Living-donor vs deceased-donor liver transplantation for patients with hepatocellular carcinoma

Nobuhisa Akamatsu 1, Yasuhiko Sugawara 1, Norihiro Kokudo 1
PMCID: PMC4179141  PMID: 25276278

Abstract

With the increasing prevalence of living-donor liver transplantation (LDLT) for patients with hepatocellular carcinoma (HCC), some authors have reported a potential increase in the HCC recurrence rates among LDLT recipients compared to deceased-donor liver transplantation (DDLT) recipients. The aim of this review is to encompass current opinions and clinical reports regarding differences in the outcome, especially the recurrence of HCC, between LDLT and DDLT. While some studies report impaired recurrence - free survival and increased recurrence rates among LDLT recipients, others, including large database studies, report comparable recurrence - free survival and recurrence rates between LDLT and DDLT. Studies supporting the increased recurrence in LDLT have linked graft regeneration to tumor progression, but we found no association between graft regeneration/initial graft volume and tumor recurrence among our 125 consecutive LDLTs for HCC cases.
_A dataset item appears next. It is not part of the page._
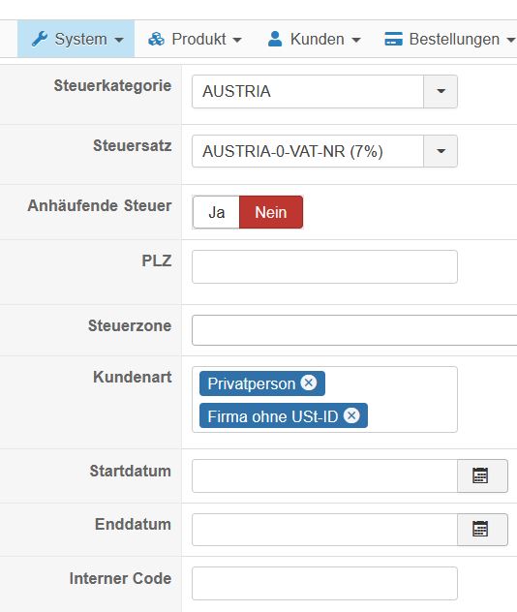Screen dimensions: 517x612
Task: Open the System menu
Action: click(x=76, y=39)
In the absence of a prospective study regarding the use of LDLT vs DDLT for HCC patients, there is no evidence to support the higher HCC recurrence after LDLT than DDLT, and LDLT remains a reasonable treatment option for HCC patients with cirrhosis.
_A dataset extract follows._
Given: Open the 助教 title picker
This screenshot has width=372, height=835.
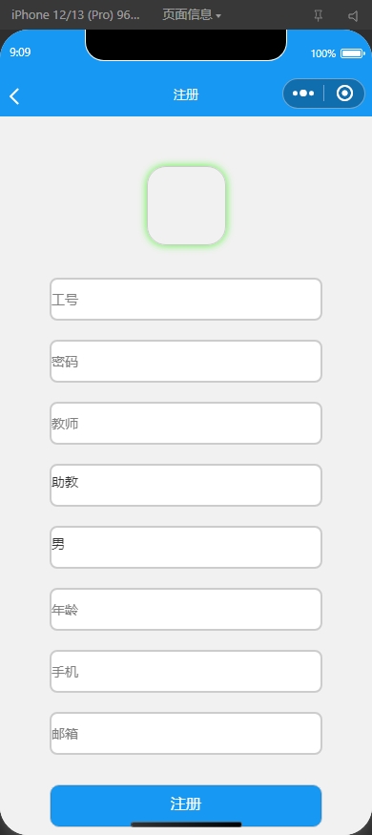Looking at the screenshot, I should click(186, 485).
Keywords: Deceased donor liver transplantation, Hepatocellular carcinoma, Living donors, Living-donor liver transplantation, Recurrence


Core tip: The current opinions and clinical reports regarding differences in the recurrence of hepatocellular carcinoma (HCC) between living donor liver transplantation (LDLT) and deceased donor liver transplantation (DDLT) were reviewed. In the absence of a prospective study regarding the use of LDLT vs DDLT for HCC patients, only with some retrospective studies with conflicting results, there is no evidence to support the higher HCC recurrence after LDLT than DDLT, and LDLT remains a reasonable treatment option for HCC patients with cirrhosis.

INTRODUCTION

Hepatocellular carcinoma (HCC) is the 7th most common cancer overall and the 3rd most common cause of cancer-related death worldwide[1,2]. Since the landmark report of the Milan criteria by Mazzaferro et al[3], which demonstrated comparable outcomes of patients with HCC having a single tumor smaller than 5 cm in diameter or up to 3 tumors smaller than 3 cm in diameter with no vascular invasion or extra-hepatic disease determined by preoperative imaging studies, deceased - donor liver transplantation (DDLT) has become an established treatment for cirrhotic patients with HCC[4,5]. Similarly, in Asian countries where living-donor liver transplantation (LDLT) comprises the majority of liver transplantation procedures, LDLT has become an established treatment for HCC patients with end-stage liver disease[6,7]. LDLT is now considered a promising treatment for HCC patients in Western countries, not only to compensate for the shortage of donor organs but also to reduce the dropout rate on the waiting list[8].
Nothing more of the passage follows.